# Problems installing OS X



## Andrew4385 (Sep 21, 2016)

Hello everyone! I'm Andrew. I run my own computer repair business out of my basement and things have been going well... until I got my first Mac to repair.

Guy comes in saying his HDD is corrupted, that he can'd download the Internet recovery. I take a look, and yea his HDD is totally fried. I told him that I could replace the HDD and reinstall the OS for him, and he agreed.

So, now I have this Mac sitting on my desk and for 3 days, I have made absolutely no progress. I took another HDD I had, a Seagate 320 GB (there was a Seagate 1TB HDD in it before).
I formatted it to HFS+ using my windows PC (create part pri id=af in command prompt running as admin).
I downloaded TransMac and plugged in my thumb drive...
-Format disk for Mac
-Volume Name: Untitled 1
-Save image of disk
-Selected Mountain Lion 10.8.5.dmg

Ok, thumb drive ready, HDD ready.
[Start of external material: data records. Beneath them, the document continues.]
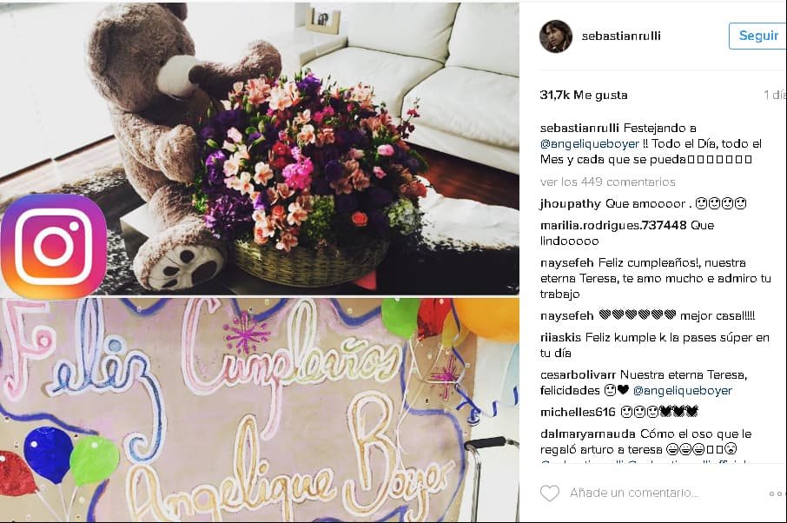The width and height of the screenshot is (787, 523).
Task: Click the heart like icon
Action: pyautogui.click(x=550, y=493)
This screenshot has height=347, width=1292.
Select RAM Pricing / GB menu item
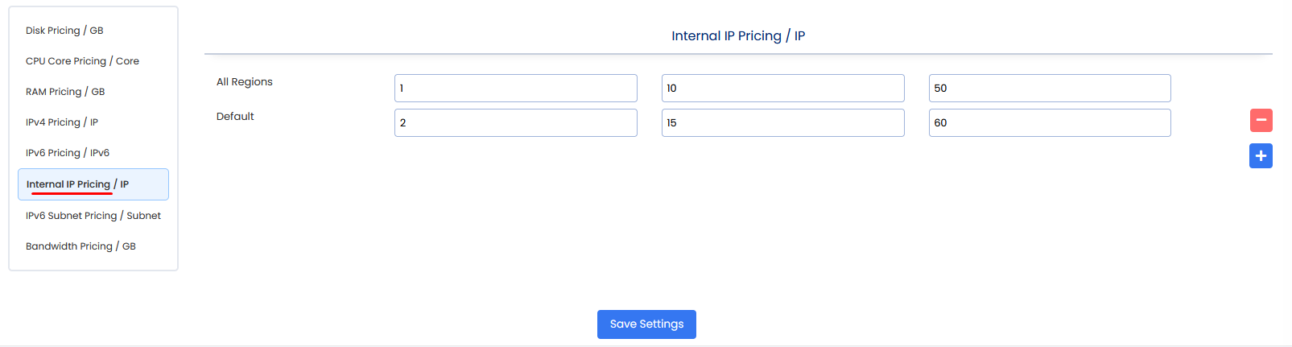click(65, 92)
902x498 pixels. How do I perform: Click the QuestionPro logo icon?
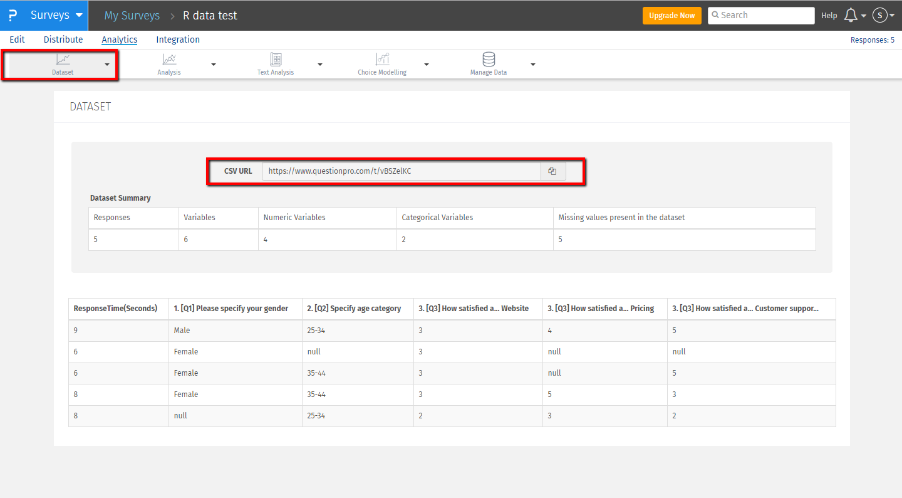coord(13,16)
I plug the HDD in, plug in the thumb drive, hit power and upon the chime press Option (Alt for my keyboard).

A screen comes up showing a picture of a hard drive. underneath the image, it says Windows.
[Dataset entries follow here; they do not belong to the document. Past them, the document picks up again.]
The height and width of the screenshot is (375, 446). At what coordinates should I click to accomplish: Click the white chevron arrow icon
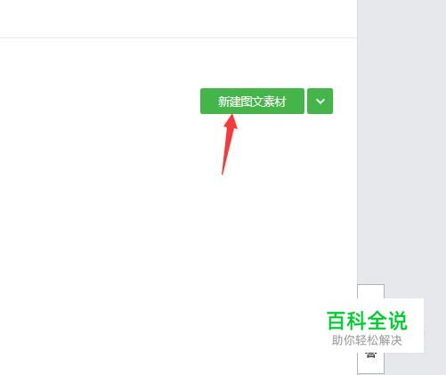coord(320,102)
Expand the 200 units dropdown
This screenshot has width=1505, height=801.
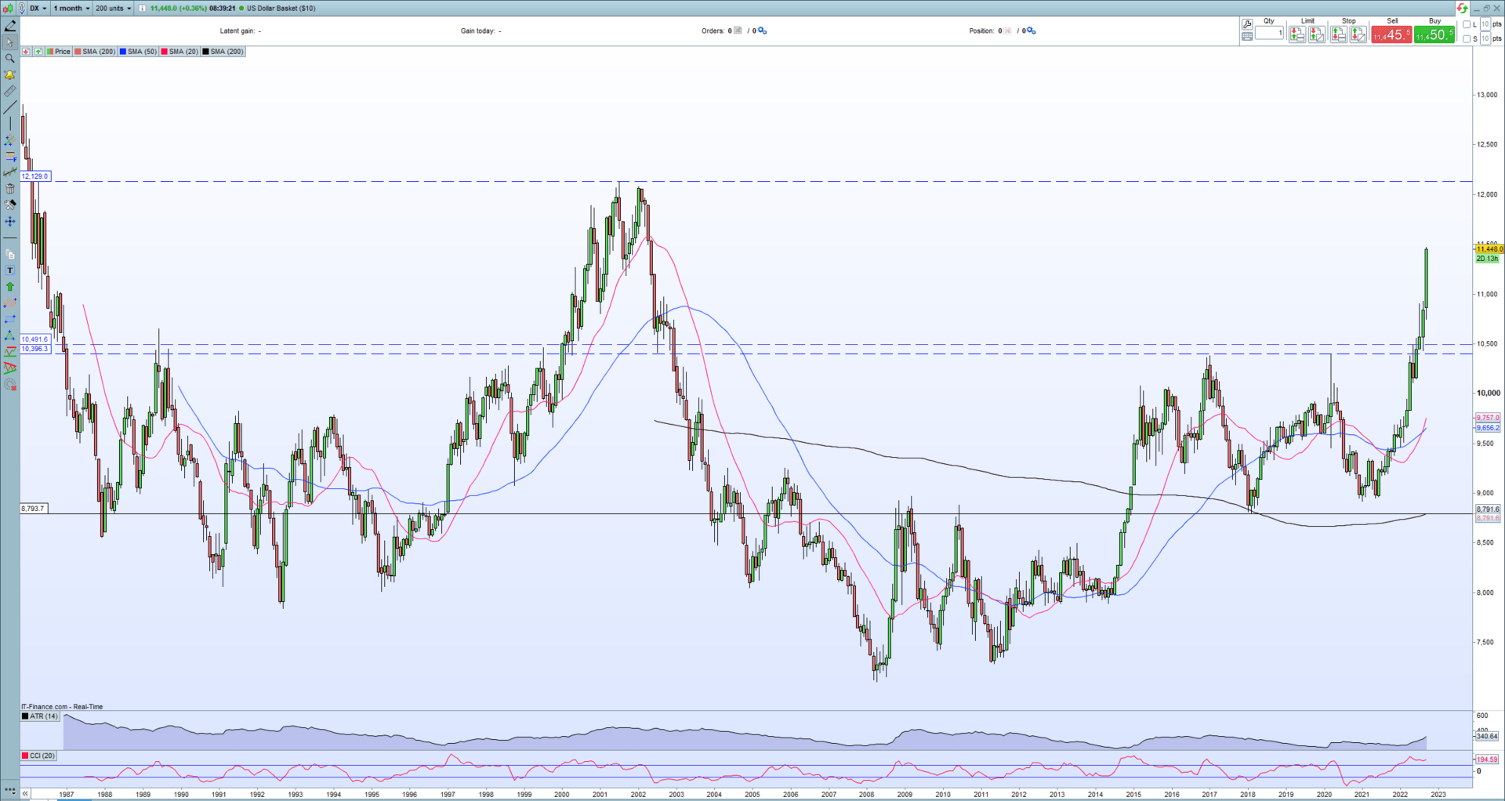tap(113, 8)
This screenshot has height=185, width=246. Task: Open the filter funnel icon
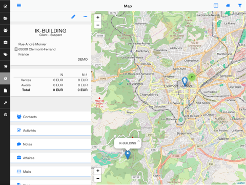click(240, 6)
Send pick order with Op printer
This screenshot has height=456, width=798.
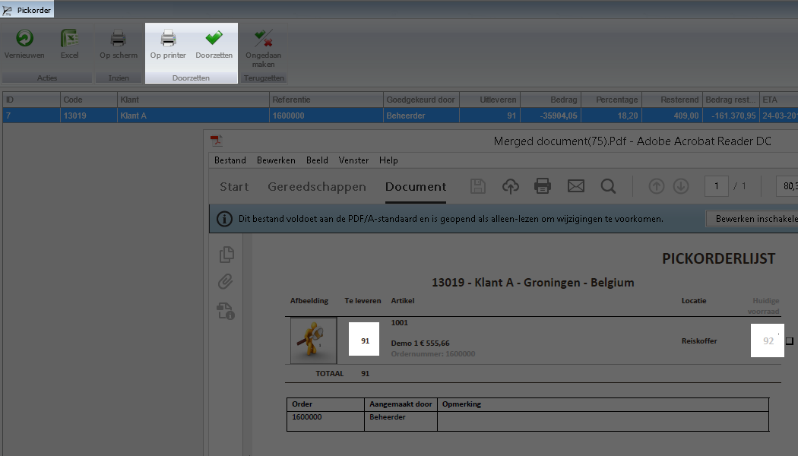click(168, 39)
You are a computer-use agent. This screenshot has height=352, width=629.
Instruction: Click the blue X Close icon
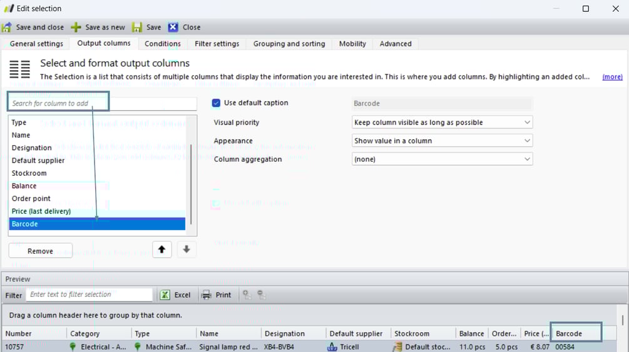coord(173,28)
There is no thumb drive listed, its not detecting it at all.

Online recovery results in a 2003f error every time, which I looked up and it could be any number of things

Stipulations: I do not have another Mac to use at all, all I have is a Windows 10 PC as I don't use apple products (This situation is giving me further reason not to haha).

I scheduled an appt at my local apple store a few days ago and took it there today. They tried to feed me someBS about the HDD cords being 'pinched' so there was a communication error that was preventing them from installing the OS. They also told me that because it wasn't the original HDD that came with it, they wouldn't install the OS. Which is BS because if that were the case, they wouldn't have found out that they couldn't install the OS because of the pinched cords. So basically, I'm probably out of luck in that department. Also, I inspected the cords, and both the SATA cable and the power connector were perfectly fine. If there were a problem with either of the cords then the computer wouldn't be detecting the HDD, which it is.
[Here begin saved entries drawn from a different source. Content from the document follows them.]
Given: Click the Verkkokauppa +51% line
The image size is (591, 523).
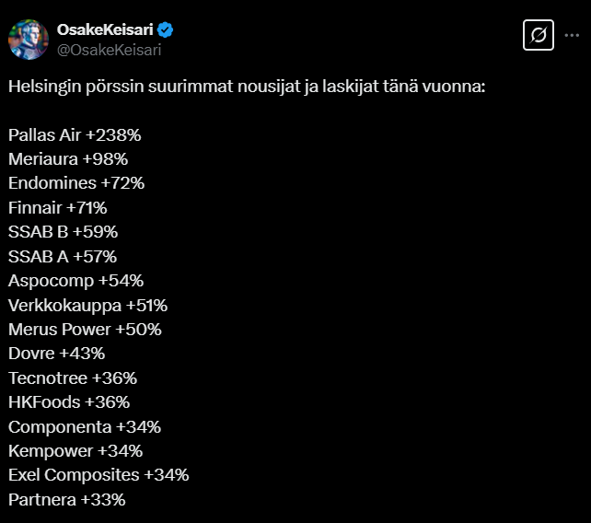Looking at the screenshot, I should (x=87, y=306).
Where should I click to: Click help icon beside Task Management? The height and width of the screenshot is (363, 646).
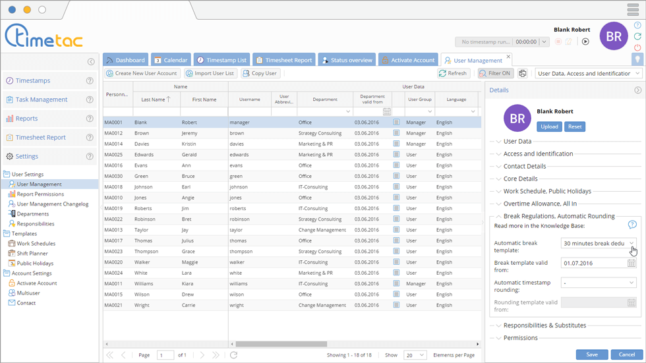coord(90,99)
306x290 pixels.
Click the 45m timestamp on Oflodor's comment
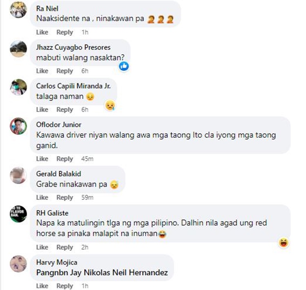click(x=87, y=159)
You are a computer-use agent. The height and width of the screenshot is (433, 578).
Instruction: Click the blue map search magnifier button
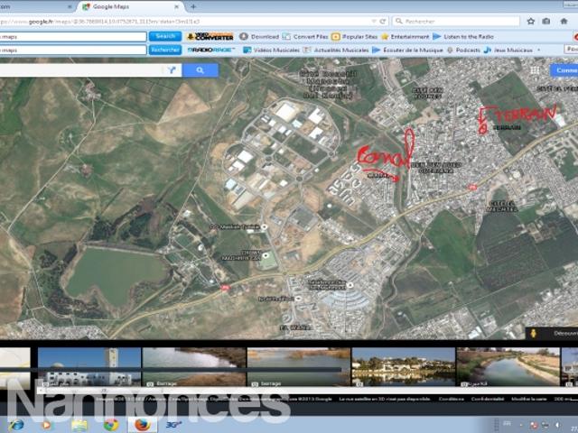click(x=200, y=70)
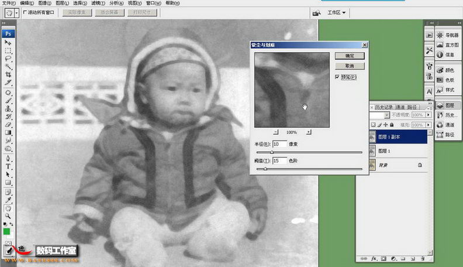Select the Horizontal Type tool
463x267 pixels.
coord(8,166)
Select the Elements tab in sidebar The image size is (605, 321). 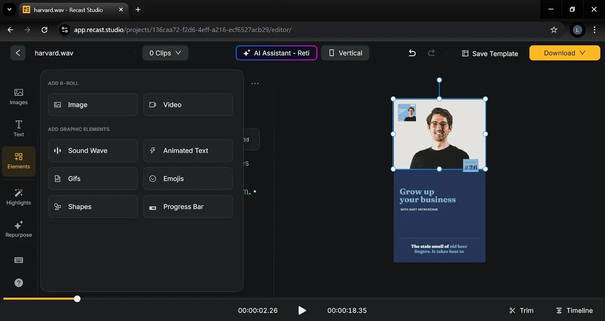(x=19, y=161)
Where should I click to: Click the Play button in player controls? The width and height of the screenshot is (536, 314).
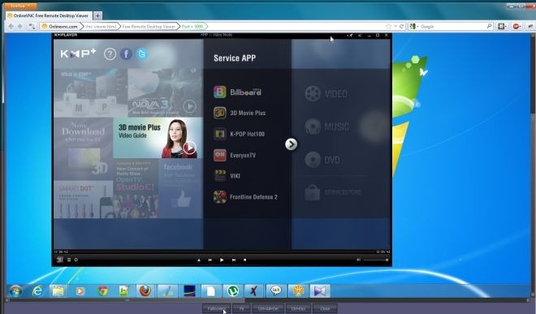pyautogui.click(x=222, y=260)
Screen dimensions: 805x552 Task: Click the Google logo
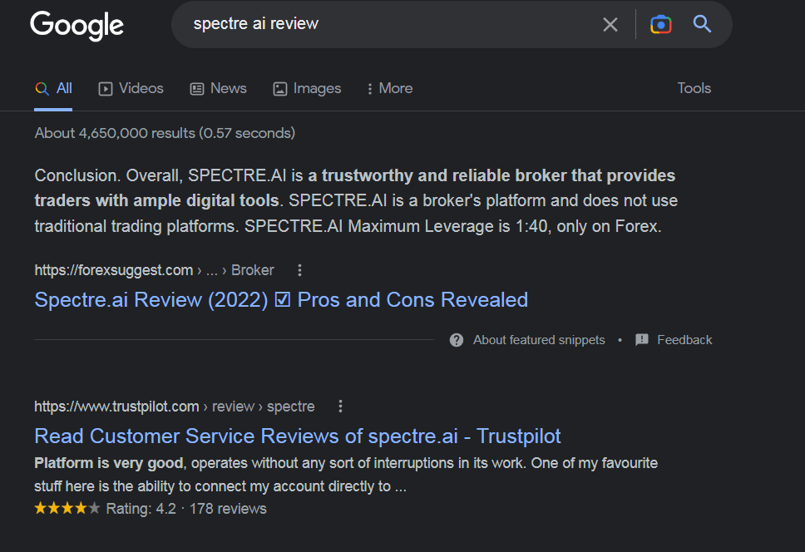tap(77, 25)
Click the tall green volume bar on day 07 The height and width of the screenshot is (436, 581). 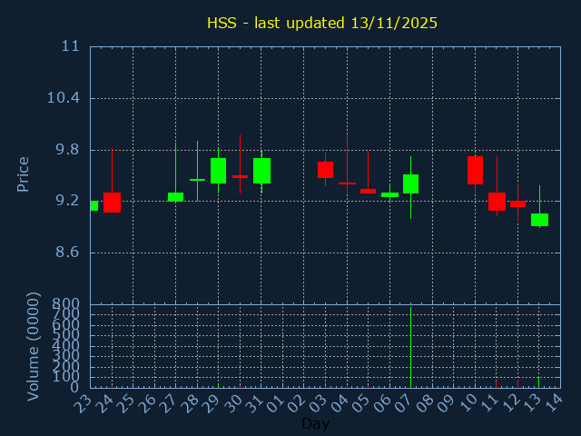click(x=410, y=348)
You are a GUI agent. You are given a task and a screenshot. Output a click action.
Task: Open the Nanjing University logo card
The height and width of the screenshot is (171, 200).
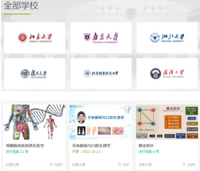pyautogui.click(x=101, y=38)

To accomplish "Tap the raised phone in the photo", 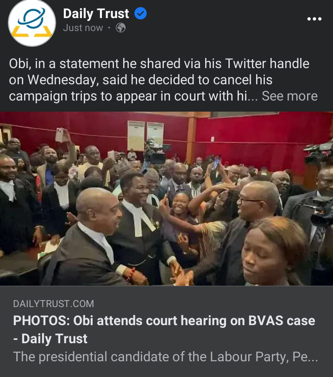I will coord(59,135).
The Point: How can I get this 2011 Mac to recognize my Thumb drive so that I can reinstall ML 10.8.5? Im also curious why the HDD says Windows underneath it or not.

Are there any steps that I'm missing? Not formatting the HDD or the thumb drive correctly? Is there even a way for me to accomplish what I am wanting to do?

Thanks for any help and sorry for the novel here. I uploaded a picture of what the Mac shows when its on the boot menu.


----------



## Andrew4385 (Sep 21, 2016)

Edit: Ran disk repair utility on the old HDD and repartitioned it after marking off the bad sectors, so now the original HDD is operational, though for how long is anybody's guess, but the Mac is doing the same thing with this one that its doing with the 320 GB HDD, it detects the HDD but it says Windows below the image and won't detect my thumb drive or DL from Internet Recovery.


----------



## fishscene (Apr 1, 2015)

I'm also calling BS on the pinched cords - but they're going to use every excuse possible to "let you off easy" due to their policy of "If money for hardware devices doesn't filter to Apple, the refuse to help". Hardware is Apples income.

I'm afraid you will need a working Mac.

I just installed a fresh-clean copy of Mac OS Sierra on my Wife's computer using this method and it worked flawlessly:

http://www.macworld.com/article/309...-a-bootable-macos-sierra-installer-drive.html

Basically, you format the USB drive for Mac (Any non-Mac partition/format will be detected as a "Windows" drive- even if it has Linux), and create a bootable USB drive (copying a dmg file to the drive won't work as there isn't any boot information on the USB drive). There are other, similar methods that work for older versions, such as Yosemite. But the one above is specifically for the latest and greatest.


----------